The aim of the study is to investigate pathophysiology as well as surgical outcome to gain a greater understanding of the the mechanism of congenital heart diseases.

Genomic Variations in Childhood Onset Heart Disorders

Gordon Keller (PI), Peter Liu (PI), Seema Mital (Co-Inv), University Health Network, SickKids

International Multi-Institutional Studies
Genome-wide Association Study of Congenital Heart Disease

Bernard Keavney (PI), Judith Goodship (Co-Inv), Heather Cordell (Co-Inv), Newcastle, UK

This international project which look into a large number of individuals with congenital heart disease and look throughout the human genome for common variation that may be associated with risk of CHD. The goal is to discover factors that predispose families to a risk of CHD with hopes of in the future identifying new preventive measures.

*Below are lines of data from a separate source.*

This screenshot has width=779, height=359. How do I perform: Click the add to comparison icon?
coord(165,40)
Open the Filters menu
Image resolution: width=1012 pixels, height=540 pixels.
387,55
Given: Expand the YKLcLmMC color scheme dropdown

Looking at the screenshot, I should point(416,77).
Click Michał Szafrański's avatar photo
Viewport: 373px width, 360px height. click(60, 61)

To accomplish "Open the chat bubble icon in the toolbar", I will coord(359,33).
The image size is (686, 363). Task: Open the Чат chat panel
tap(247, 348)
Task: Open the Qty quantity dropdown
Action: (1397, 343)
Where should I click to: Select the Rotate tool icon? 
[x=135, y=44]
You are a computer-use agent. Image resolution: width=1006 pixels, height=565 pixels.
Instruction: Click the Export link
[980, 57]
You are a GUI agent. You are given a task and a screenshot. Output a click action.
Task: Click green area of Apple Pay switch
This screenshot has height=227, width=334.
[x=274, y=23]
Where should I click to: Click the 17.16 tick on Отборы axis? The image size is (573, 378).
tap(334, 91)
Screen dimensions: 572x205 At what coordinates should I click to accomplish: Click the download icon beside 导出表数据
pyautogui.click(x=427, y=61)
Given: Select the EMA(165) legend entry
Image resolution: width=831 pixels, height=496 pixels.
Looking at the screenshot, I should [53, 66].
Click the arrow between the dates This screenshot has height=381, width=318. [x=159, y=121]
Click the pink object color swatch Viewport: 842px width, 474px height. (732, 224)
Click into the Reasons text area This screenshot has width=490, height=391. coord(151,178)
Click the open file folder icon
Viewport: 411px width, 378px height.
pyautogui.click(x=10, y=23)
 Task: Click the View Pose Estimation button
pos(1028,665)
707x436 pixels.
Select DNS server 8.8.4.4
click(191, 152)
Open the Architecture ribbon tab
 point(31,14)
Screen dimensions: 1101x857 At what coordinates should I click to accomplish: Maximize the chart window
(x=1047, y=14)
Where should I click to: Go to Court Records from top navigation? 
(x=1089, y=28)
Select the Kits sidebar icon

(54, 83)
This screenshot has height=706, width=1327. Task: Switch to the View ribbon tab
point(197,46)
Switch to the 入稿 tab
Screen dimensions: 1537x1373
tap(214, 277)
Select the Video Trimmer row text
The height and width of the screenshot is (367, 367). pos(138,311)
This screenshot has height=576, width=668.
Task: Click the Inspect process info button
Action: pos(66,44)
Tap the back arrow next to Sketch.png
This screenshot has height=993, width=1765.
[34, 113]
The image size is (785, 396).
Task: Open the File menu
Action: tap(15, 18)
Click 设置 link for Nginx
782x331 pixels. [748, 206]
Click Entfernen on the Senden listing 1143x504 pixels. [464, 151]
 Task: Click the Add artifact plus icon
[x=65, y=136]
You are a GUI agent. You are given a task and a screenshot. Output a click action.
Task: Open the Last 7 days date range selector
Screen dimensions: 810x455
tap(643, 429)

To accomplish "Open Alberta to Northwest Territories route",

Genetic causes of Congenital Heart Disease

Matthew Hurles (PI), Wellcome Trust Institute, UK

While Down syndrome accounts for roughly 50% of cases of AVSD, the genetic basis of non-Downs AVSD is not known. DNA from these patients will be sequenced to identify gene defects using advanced sequencing techniques. This knowledge will be useful in genetic and reproductive counseling in the long term and in better understanding of the pathways that cause CHD.